── Provided data

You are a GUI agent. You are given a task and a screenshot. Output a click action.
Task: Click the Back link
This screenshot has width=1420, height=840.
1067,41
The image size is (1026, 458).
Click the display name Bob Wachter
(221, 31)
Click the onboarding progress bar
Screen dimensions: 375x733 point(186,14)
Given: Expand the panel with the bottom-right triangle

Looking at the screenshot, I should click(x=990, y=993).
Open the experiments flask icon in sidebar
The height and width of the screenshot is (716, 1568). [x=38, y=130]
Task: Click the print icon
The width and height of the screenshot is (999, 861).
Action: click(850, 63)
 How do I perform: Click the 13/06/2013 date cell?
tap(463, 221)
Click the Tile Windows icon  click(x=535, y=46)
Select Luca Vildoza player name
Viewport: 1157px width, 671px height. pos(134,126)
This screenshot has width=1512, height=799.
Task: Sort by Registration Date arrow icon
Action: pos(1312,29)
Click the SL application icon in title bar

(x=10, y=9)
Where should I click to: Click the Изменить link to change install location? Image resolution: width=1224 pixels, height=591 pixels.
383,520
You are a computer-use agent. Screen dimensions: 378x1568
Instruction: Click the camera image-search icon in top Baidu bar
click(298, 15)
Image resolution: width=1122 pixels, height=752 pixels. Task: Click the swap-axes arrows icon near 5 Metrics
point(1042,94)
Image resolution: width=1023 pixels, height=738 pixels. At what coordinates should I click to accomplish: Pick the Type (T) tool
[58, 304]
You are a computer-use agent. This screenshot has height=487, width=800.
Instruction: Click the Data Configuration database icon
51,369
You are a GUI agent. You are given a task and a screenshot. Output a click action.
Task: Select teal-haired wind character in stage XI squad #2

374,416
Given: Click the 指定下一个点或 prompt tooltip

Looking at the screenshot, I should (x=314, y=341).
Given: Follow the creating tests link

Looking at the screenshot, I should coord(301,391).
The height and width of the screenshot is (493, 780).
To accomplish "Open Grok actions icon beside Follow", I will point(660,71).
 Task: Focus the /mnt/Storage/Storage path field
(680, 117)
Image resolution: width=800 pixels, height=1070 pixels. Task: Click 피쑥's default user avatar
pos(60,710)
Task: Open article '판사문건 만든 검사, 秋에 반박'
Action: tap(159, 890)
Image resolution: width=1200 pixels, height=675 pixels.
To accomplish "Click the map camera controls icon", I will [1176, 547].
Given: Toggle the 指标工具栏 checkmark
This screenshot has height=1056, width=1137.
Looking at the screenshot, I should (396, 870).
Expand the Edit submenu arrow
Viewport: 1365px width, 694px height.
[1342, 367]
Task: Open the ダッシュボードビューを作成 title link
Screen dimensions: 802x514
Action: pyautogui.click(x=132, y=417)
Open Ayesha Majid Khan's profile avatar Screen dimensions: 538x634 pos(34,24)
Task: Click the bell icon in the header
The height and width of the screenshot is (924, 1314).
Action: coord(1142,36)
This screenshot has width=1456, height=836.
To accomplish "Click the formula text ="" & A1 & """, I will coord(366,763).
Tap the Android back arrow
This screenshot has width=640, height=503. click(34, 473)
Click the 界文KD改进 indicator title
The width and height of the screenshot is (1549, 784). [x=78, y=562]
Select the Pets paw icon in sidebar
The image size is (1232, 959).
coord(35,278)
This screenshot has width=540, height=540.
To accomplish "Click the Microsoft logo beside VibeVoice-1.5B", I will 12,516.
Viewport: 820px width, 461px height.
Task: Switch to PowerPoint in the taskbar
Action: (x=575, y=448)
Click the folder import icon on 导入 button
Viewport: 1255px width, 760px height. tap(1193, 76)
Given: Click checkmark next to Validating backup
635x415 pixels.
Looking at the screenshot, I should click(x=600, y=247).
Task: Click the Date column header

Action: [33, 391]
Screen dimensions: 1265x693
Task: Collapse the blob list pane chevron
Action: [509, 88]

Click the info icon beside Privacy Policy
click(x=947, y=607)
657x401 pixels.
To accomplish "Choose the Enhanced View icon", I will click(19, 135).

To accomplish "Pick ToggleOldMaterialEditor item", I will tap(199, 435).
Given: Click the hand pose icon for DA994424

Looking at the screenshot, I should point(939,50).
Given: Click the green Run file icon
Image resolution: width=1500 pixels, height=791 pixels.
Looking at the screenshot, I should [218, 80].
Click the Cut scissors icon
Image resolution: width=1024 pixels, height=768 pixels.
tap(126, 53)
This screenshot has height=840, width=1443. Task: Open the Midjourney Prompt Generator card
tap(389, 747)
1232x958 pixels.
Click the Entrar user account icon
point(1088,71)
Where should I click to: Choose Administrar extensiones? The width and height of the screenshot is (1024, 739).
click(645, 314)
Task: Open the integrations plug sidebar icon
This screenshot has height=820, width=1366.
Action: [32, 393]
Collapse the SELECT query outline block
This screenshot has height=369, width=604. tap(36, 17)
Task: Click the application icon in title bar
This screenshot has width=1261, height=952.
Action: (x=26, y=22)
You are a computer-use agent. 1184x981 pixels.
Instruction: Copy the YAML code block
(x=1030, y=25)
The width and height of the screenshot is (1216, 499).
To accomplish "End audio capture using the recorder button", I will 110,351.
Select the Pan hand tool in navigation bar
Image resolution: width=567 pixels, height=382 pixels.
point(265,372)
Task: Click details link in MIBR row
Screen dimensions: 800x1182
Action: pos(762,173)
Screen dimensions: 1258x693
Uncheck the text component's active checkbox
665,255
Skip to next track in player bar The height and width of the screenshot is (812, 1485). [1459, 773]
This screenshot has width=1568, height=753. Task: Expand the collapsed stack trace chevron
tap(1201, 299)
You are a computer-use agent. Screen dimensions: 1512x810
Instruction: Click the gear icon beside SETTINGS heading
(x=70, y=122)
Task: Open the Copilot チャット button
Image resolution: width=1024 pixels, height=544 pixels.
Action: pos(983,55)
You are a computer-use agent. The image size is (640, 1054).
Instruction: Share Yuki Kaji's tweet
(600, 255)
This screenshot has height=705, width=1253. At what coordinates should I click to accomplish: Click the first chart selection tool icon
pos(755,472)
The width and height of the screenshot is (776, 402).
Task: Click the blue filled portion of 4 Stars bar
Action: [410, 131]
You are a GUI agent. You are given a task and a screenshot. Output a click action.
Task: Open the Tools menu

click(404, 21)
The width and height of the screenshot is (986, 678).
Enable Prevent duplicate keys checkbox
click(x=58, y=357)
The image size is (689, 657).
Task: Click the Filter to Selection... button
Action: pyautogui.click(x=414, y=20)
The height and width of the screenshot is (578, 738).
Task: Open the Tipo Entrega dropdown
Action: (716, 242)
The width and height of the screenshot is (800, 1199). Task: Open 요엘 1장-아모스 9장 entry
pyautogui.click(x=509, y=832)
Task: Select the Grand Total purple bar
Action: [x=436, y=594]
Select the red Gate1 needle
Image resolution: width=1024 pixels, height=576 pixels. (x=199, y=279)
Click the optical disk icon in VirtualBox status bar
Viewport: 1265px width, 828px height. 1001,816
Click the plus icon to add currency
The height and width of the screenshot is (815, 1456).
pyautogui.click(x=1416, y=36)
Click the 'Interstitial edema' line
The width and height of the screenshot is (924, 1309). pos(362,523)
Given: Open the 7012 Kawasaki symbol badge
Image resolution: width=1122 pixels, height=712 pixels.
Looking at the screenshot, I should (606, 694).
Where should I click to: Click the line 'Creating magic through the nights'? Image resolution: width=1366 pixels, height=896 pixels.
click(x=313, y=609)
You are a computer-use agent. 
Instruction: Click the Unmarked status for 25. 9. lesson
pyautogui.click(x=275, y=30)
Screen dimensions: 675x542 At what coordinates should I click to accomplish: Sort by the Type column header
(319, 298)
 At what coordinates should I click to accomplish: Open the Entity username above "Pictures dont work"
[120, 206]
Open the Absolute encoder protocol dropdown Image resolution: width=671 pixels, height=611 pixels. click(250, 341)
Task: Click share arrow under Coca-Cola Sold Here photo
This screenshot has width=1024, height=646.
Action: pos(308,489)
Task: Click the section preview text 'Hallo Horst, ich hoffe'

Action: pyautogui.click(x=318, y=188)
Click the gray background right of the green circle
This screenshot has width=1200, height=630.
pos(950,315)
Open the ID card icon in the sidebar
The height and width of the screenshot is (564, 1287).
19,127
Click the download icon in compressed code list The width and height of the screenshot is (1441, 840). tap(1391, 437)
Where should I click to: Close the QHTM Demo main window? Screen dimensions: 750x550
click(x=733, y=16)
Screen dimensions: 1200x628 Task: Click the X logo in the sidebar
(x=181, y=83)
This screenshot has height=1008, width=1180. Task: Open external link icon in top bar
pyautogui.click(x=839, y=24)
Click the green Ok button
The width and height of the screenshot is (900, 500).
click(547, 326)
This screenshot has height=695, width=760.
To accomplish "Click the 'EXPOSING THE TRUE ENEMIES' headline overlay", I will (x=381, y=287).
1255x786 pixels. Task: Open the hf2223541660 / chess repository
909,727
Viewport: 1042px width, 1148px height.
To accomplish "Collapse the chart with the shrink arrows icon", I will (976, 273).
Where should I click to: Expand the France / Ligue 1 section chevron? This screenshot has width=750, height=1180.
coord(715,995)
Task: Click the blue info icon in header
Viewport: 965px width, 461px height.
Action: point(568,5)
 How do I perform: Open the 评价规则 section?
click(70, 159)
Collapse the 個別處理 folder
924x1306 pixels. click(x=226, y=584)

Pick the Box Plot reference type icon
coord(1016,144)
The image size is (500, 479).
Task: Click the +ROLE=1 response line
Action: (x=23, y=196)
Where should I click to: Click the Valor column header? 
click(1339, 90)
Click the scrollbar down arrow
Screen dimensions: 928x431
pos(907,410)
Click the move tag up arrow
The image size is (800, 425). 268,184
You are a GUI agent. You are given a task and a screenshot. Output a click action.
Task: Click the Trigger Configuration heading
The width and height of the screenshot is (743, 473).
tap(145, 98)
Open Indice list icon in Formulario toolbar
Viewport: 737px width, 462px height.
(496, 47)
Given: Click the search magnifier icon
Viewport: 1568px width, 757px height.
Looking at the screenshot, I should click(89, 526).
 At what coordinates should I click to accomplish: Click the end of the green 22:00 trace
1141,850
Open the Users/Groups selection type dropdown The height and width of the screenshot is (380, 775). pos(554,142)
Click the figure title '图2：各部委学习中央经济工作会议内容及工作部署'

────

Within the listing above, extract exactly the lines from the line with "This screenshot has width=1568, height=753." to the line with "Task: Open the Copilot チャット button", the two named lines included, and no others.

Result of the task:
This screenshot has width=1568, height=753. Task: Expand the collapsed stack trace chevron
tap(1201, 299)
You are a computer-use agent. Screen dimensions: 1512x810
Instruction: Click the gear icon beside SETTINGS heading
(x=70, y=122)
Task: Open the Copilot チャット button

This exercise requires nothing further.